Sunday’s offertory anthem, Rejoice, the Lord is King, by Malcolm Archer (b. 1952) is a festive, fast, and bright piece of music. Archer was formerly the Organist and Choir Master at Saint Paul’s Cathedral in London before becoming the Director of Chapel Music at Winchester College in Winchester, England. In addition to being a composer, Archer is a concert organist and a renowned pedagogue. The catchy melody and driving rhythm found in Sunday’s anthem illustrate why his music is so popular around the world.
During communion, we will experience an antiphon and psalm once again. You are all invited to join the choir in singing the refrain. The appointed psalm, Psalm 145, is very appropriate choice for Christ the King Sunday. “I will extol you, my God and King, and bless your name forever and ever.” This text also ties in well with our communion hymn, Lord, enthroned in heavenly splendor. This hymn brings compelling depictions of Christ as victor and ruler. The lyrics for verse one are as follows: ”Lord, enthroned in heavenly splendor, first begotten from the dead. Thou alone, our strong defender, liftest up they people’s head. Alleluia! Alleluia! Alleluia! Jesus, true and living bread!” Finally, we will process out singing, All hail the power of Jesus’ name!

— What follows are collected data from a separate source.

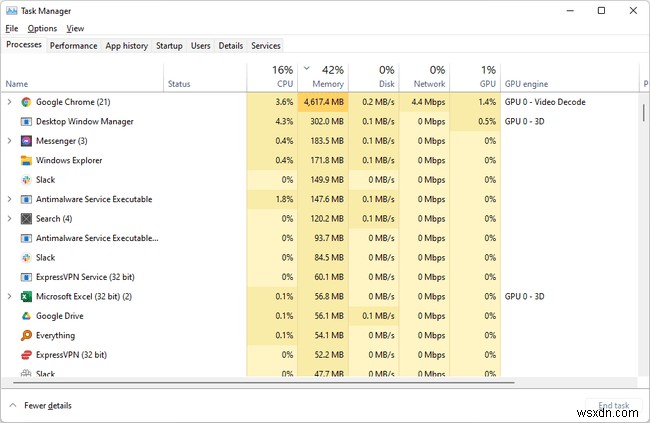Screen dimensions: 650x423
Task: Click the Microsoft Excel process icon
Action: pos(26,297)

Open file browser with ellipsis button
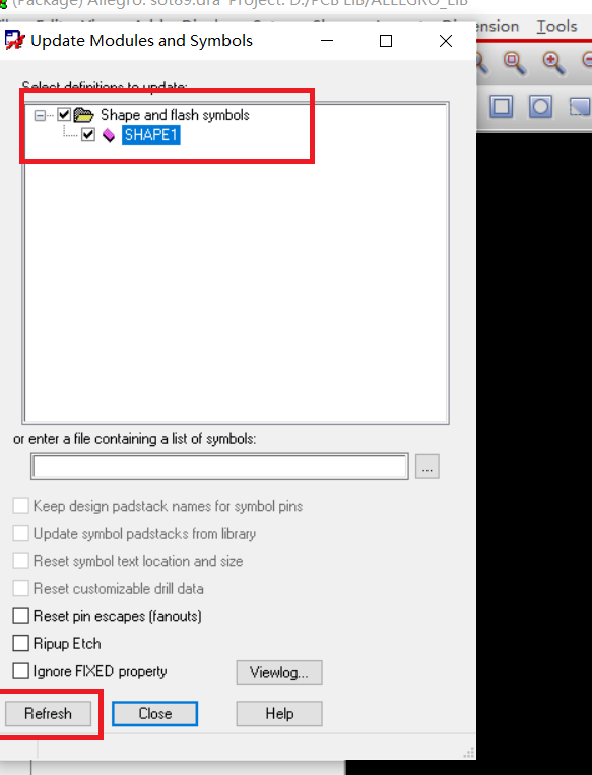click(427, 466)
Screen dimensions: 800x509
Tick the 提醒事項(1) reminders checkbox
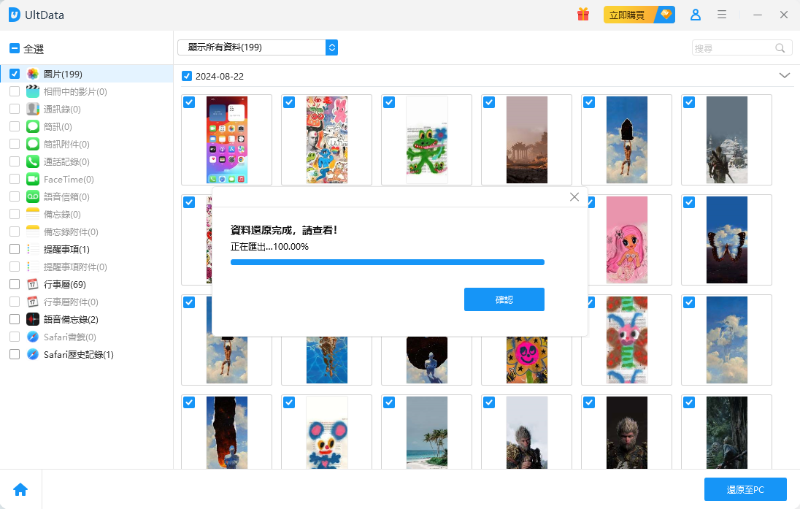coord(15,249)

The organ prelude this Sunday consists of two rather extroverted and picturesque movements from Suite Gothique by Léon Boëllmann (1862-1897). Boëllmann, a gifted musician and composer, was organist of the Church of Saint Vincent de Paul in Paris. Sadly, we can only wonder what he could have produced had he lived longer. He died at the age of 35. I chose to play the Introduction and Minuet from Suite Gothique on Sunday because of its triumphant sonority so evocative of grandeur. Boëllmann’s piece depicts the vast and intricate construction of great Gothic churches. Many of these great buildings were constructed to be “Bibles in stone” and monuments to the power and splendor of God. How appropriate that we should have music on such a Gothic scale for the feast of Christ the King. The Introduction is similar to a regal hymn and employs the darker reeds of the organ while the Minuet, in contrast, has a sparkling and detailed character. Together, these two pieces achieve a balance of symmetry.
Our music this week is intended to uplift our hearts as we place our trust in Christ. We rejoice that death is conquered, and we pray that our lives may be governed by the teachings of Christ, our ruler. While some of the imagery used may be warlike, it serves to bid us to awaken from doubt and oppression, regret, guilt, or darkness. Our triumphant songs lift us up to envision what life in the image of God can be!